I usually try to find photos that relate to the recording session. If I don't find any or, as in this case, I don't have expert knowlege on an artist, I try my best to find a picture that's been taken approximately the year as the album's been released. Provided one shares the opinion that duplicating (or stealing) from a digital source means moving one step further from the original source. I don't think so, but I have other reservations about those grey market CDs and LPs. I do acknowledge their attempt (not all PD labels, but some) to release stuff that's never seen a digital release or that hasn't been released in ages. But most of these labels just throw cheap copies of albums on the market that, in terms of artwork, don't even remotely have anything to do with the original album. And the sound, more often than not, is horrid. I think we can agree that a copy from a regular CD should sound at least OK if mastered correctly, but those CDs and LPs from PD labels sound as bad as they look most of the times.
Honestly, I don't know if one can NOT have that feeling. They are taking the remastering work of one label, and merely copying it onto their own CD's. I think basic laws of the universe would dictate that something always ends up getting lost in the conversion.
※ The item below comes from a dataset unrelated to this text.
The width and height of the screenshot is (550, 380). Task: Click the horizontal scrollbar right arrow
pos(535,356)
It's almost like you're saying that dubbing an LP to a CD-R will yield the same audio fidelity found on the LP. We already know that going from master tapes to LP causes some loss in the first place. Why wouldn't a similar loss occur on the digital side???
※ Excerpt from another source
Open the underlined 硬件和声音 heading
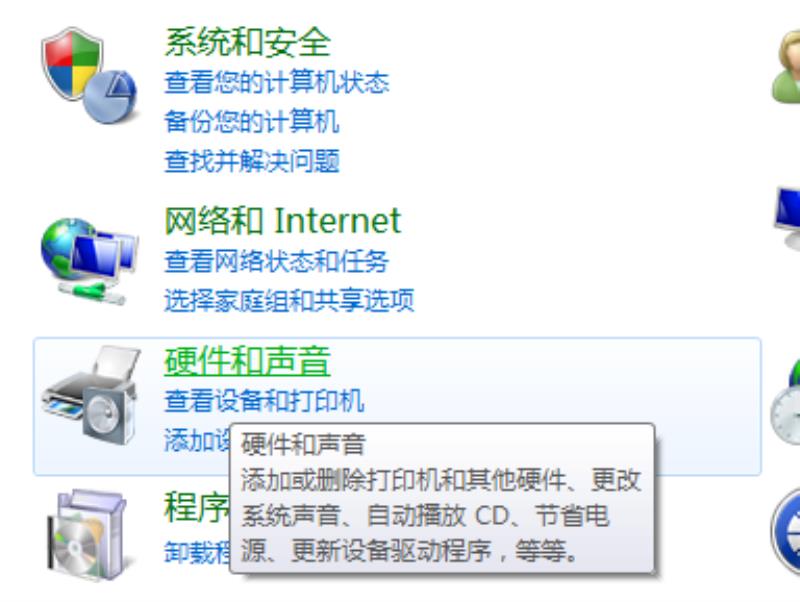The image size is (800, 602). [247, 361]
Because cutting an LP is a mechanical process that inevitably causes loss, irrespective of the analog vs digital discussion, whereas copying from a digital source means duplicating a code of something that's already been encoded. It's like copying ten thousand times the same telephone number. As long as you can read it, you'll always end up calling the right person
When you're copying from an existing CD you're also copying the mastering etc. on that CD and not the original source, so it'll always be at least one step further away from the original source. On top of that some public-domain labels "remaster" the mastering they copied, which to my ears does not improve things - and that's putting it mildly
Additionally, the media copied to plays a part. Even if the copying occurs FROM a legitimate well-pressed CD which is more likely to hold the 1's and 0's properly, the copying is TO a cheap CD material usually used in these cases. To cite an almost classic case, how many times have you inspected a CD pressed in Japan and NOT realized that the CD itself was of higher quality than even most legit CD's pressed elsewhere?
I must get this. There seems to be so many issues of it though. Can you, or anyone, care to compare it to any of the other versions? Thanks!
The only other issue i have is the very first cd issue. In comparison that one seems "thick and rich". . . this one seems open and fast. On my system there's no contest, this is the better sounding of the two for my system and tastes. More depth and "air." And it was cheaper, I probably paid twice for the original cd than I did for this new one, and that was twentieth-century dollars at that.
Lee Morgan ~ Charisma Blue Note Liberty, RVG 1969 Recorded in 1966 Trumpet – Lee Morgan Saxophone [Alto] – Jackie McLean Saxophone [Tenor] – Hank Mobley Piano – Cedar Walton Bass – Paul Chambers Drums – Billy Higgins
Red Garland Quartet ~ Solar with Les Spann, Sam Jones and Frank Gant Recorded in January 1962 Jazzland
If they try to remaster the CD, of course the sound will change, and probably be degraded. But it would have to be a masterful incompetence to screw up a simple copying of the data, and pressing that data onto another batch of CDs. And you are not one step further from the source. You are at the same step as the CD release the PD label copied from. The "quality" of the pressing is an issue, though I don't see why a competent modern CD player could not retrieve the data properly and sound equivalent to the original issue CD. Frankly, I have no experience comparing these, so I'm sure opinions will vary. But didn't our host say it is not the pressing that matters, it is the mastering?
Speaking of trumpeters who died too soon (not that there's an optimal time to die or anything), Clifford Brown was just 25 when he died in a car crash. His work here shows why his death was so deeply felt in the jazz world.